The fee-for-service approach is increasingly expensive because it encourages procedures. It rewards for outputs of units, and the system no longer can afford to contain this, Cain says.

“Payers, including the government and employers, find that [model] unsustainable for their ability to offer healthcare,” he adds, explaining why the move is in the direction of a model that pays for outcomes and details instead.

Physician offices that already have moved to team-based care models will increase their percentage of reimbursement under a value-based payment model. The shared savings approach to payment has limited life, Cain cautions. The plan is to pay for a broad package of services that will include hospitals, PCPs, specialists, and more. How the value will come down to providers has yet to be determined because it will be divided up among all the providers in the package, he says.

Pay-for-performance, or value-based payment models, all involve moving away from getting paid for what you do to getting paid for a whole package of care, Cain says.

Guterman says: “There’s a lot of debate about pay-for-performance and value-based purchasing and whether it’s effective. We pay for performance now; we just pay for the wrong performance. We pay people for increasing volume, and we’re willing to pay more for the wrong things. If we’re spending this much on healthcare, shouldn’t we be paying for the things we want to have happen?

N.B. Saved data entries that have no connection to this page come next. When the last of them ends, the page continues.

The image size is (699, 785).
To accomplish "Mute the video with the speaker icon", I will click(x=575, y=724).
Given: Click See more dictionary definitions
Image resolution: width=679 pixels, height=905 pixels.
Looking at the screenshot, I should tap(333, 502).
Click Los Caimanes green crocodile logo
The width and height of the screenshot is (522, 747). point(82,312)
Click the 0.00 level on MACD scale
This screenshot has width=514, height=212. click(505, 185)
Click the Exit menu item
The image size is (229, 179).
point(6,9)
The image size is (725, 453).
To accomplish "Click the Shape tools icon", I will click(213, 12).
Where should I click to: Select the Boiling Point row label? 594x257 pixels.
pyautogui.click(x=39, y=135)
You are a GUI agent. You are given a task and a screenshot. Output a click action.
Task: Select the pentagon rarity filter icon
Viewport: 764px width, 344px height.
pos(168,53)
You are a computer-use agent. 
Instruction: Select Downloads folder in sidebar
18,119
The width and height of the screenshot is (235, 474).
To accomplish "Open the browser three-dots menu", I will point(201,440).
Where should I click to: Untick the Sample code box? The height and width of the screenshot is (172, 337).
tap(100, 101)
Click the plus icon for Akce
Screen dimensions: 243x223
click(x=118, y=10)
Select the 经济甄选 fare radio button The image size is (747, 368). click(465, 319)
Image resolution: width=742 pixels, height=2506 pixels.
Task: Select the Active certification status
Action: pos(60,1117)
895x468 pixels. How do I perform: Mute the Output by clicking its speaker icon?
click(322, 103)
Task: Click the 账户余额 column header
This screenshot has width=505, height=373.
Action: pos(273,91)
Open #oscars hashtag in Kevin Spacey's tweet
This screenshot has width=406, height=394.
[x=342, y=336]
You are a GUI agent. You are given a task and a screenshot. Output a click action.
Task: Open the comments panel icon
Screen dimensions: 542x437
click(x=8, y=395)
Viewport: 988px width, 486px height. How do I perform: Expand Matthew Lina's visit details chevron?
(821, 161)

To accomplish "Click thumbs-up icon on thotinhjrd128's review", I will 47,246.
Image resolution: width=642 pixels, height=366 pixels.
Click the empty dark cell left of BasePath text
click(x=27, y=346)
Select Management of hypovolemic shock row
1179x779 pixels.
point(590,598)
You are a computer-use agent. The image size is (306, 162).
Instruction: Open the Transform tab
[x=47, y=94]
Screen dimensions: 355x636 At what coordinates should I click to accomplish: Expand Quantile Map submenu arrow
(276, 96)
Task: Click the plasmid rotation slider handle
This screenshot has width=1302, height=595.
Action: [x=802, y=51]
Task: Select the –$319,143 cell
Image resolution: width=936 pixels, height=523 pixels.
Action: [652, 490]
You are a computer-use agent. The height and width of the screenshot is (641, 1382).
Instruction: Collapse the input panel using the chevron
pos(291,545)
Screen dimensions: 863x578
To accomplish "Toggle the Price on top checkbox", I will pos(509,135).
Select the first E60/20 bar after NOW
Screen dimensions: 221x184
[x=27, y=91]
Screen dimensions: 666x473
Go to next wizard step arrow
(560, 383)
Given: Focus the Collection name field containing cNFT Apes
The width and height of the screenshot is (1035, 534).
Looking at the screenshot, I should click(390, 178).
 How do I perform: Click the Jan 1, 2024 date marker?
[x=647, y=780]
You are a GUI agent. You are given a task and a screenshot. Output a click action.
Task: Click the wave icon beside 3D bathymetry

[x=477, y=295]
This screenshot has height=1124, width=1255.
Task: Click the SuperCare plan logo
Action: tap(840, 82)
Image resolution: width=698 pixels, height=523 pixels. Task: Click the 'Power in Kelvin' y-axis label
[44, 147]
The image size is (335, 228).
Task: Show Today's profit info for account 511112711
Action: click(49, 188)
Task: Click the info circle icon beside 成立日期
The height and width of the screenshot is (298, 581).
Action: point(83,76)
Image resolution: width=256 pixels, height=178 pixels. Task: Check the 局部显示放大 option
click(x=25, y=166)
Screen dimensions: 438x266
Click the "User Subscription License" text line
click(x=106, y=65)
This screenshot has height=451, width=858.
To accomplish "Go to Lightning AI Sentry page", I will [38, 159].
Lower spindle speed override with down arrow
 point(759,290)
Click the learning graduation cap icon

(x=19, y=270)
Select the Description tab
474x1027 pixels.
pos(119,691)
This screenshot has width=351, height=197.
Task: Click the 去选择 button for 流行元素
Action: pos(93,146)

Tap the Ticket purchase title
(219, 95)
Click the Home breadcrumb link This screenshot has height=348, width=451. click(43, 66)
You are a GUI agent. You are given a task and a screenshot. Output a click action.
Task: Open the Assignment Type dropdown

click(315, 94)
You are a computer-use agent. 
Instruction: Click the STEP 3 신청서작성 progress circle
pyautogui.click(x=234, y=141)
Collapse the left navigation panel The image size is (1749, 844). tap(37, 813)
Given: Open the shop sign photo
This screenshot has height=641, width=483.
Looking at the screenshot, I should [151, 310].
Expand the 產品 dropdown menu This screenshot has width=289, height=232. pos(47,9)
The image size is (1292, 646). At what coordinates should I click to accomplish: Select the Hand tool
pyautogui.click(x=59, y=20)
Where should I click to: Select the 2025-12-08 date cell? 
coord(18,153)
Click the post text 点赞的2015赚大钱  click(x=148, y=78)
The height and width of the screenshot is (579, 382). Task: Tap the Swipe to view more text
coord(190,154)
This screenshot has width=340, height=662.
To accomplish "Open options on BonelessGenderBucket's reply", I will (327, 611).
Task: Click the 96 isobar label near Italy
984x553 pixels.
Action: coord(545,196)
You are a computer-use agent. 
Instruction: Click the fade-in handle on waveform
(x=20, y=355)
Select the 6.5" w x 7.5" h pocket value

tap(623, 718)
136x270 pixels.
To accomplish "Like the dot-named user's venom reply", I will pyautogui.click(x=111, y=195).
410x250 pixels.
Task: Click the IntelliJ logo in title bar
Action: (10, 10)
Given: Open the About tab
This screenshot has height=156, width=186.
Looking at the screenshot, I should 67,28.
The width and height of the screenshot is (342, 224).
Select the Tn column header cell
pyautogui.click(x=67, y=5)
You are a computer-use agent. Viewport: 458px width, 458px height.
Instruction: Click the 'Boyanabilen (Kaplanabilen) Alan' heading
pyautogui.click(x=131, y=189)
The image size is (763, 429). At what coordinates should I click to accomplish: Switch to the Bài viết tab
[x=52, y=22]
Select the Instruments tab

“We do need to find the best way to do these things,” he adds. “I don’t think there needs to be a case made that it’s better to pay for things you don’t want. We just have to figure out the best approach.

Cain says: “This is a new model, and the details are going to matter a lot, [but] the details are yet to be determined. And that’s the challenge,” considering value-based purchasing will begin for practices with 100 or more physicians by 2015 and for all by 2017.

But physicians have been through a lot of reforms already-many that didn’t work. And the difficult part in all of this will be to gain the trust of doctors “so they know this isn’t just another effort to take money out of their pockets, but a way to help get the flexibility to allow them to do what they are trained to do,” Guterman says.

On the bright side, more data will be available within the physician’s office, and doctors will have a better understanding of costs for equipment.

“If the quality is the same but the price varies two- or three- or four-fold, value-based purchasing will give you the tools to choose the highest quality and lowest cost for your patient,” Cain says.

The new model will result in better preventive and chronic care because value-based purchasing will be able to incent the things that PCPs already do or want to do but can’t get rewarded for.

Many physicians fear this model will mean additional work on top of seeing patients, but they should look at as a way of being rewarded for the things they are already doing or want to be doing in their practice, Cain says. Incentives will exist for communicating with hospitals, coordinating care for specialists, managing diabetes in patients between visits, and more.

“It does mean letting go of an old model, but in the old model, they’re frustrated,” he says.

Doctors see more patients per day and per week now, but the incentive will be to make sure patients are staying healthier and out of the hospital.

“Instead of seeing how many people can be moved through your office per day, it will be about how you can best manage the patients in your practice,” Cain says.

The new system has risks, too, Cain adds. It needs to involve transparency for improved quality of care and utilization of performance measures using evidence-based guidelines, he says. Some ethical and legal questions certainly will arise, too. For instance, how does a physician profile or risk-adjust? How is increased value determined? How do you incent for having a healthy population versus one with more chronic disease?

These questions have yet to be answered, but Cain says they won’t hold value-based payments back.

“It’s coming. This is coming our way. It does seem risky because it’s moving away [from the current system]. But it’s moving away from a dysfunctional model,” Cain says. “It is incenting and valuing where there is added value, and the [AAFP] believes that will be a benefit to practices, patients, and the country.”